Accord d'entreprise "Accord en faveur de l'égalité Professionnelle entre les femmes et les hommes et la qualité de vie au travail" chez OPTEOR - EST MAINTENANCE SERVICE (Siège)

Cet accord signé entre la direction de OPTEOR - EST MAINTENANCE SERVICE et le syndicat CFDT et CFTC le 2023-07-13 est le résultat de la négociation sur l'égalité salariale hommes femmes, la diversité au travail et la non discrimination au travail, l'égalité professionnelle, les formations, la qualité de vie au travail et l'équilibre pro perso.

Périmètre d'application de la convention signée entre l'entreprise et le syndicat CFDT et CFTC

Numero : T05723060026
Date de signature : 2023-07-13
Nature : Accord
Raison sociale : EST MAINTENANCE SERVICE
Etablissement : 44397726900036 Siège

Vie professionnelle : les points clés de la négociation

La négociation s'est portée sur les thèmes suivants

Conditions du dispositif vie professionnelle pour les salariés : le texte complet de l'accord du 2023-07-13

ACCORD EN FAVEUR DE L’EGALITE PROFESSIONNELLE

ENTRE LES FEMMES ET LES HOMMES ET LA QUALITE DE VIE AU TRAVAIL

Le présent accord est conclu :

Entre d’une part,

La société EST MAINTENANCE SERVICE, SAS au capital de 282 240 euros sise 4 rue de la Fontaine Chaudron – BP 90652 – NORROY LE VENEUR – 57146 WOIPPY CEDEX, immatriculée au RCS de Metz sous le numéro B 443 977 269, représentée par Monsieur , en sa qualité de Chef d’entreprise

Et,

Les organisations syndicales :

  • La CFDT, représentée par Madame , Déléguée syndicale de l’établissement VINCI Facilities Lorraine

  • Monsieur , Délégué Syndical CFTC de l’établissement VINCI Facilities Alsace

d'autre part,

Il a été convenu ce qui suit :

Préambule :

L’objectif du présent accord est de favoriser, dans la continuité des actions déjà engagées dans la Société, l’égalité d’accès à la qualité de vie au travail et à l’égalité professionnelle pour tous les salariés.
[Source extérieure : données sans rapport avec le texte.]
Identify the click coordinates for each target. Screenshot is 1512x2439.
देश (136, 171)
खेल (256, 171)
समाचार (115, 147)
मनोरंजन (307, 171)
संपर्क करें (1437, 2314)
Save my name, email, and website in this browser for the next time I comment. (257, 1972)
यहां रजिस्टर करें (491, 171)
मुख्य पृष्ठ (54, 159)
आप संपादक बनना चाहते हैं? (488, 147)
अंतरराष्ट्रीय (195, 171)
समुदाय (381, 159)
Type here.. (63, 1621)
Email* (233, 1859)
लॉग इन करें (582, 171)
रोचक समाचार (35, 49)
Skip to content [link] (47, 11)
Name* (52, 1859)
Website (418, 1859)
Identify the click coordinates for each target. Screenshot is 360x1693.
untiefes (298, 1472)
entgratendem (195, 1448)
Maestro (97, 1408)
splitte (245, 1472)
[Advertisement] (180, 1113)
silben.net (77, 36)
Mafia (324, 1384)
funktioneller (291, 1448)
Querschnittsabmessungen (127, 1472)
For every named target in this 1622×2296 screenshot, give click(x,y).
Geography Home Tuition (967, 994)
Il témoigne de la volonté commune des parties de promouvoir l’égalité professionnelle entre les femmes et les hommes et la qualité de vie au travail qu’elles considèrent comme le socle de la performance sociale et donc de la réussite globale de la Société. Ce socle est incontournable afin d’atteindre un nouvel équilibre entre la qualité de vie au travail, la performance collective et la qualité de service délivré à nos clients.

La Direction a souhaité engager les négociations au niveau de la Société avec chacune des organisations syndicales représentatives au niveau des établissements.

Les négociations ont été ouvertes sur l’ensemble des thèmes, visés par l’article L2242-17 du code du travail, qui sont les suivants :

  • Articulation vie professionnelle et « vie personnelle »

  • Objectif et mesure permettant d’atteindre l’égalité professionnelle entre les femmes et les hommes (accès à l’emploi, écart de rémunération, formation professionnelle, déroulement de carrières etc.)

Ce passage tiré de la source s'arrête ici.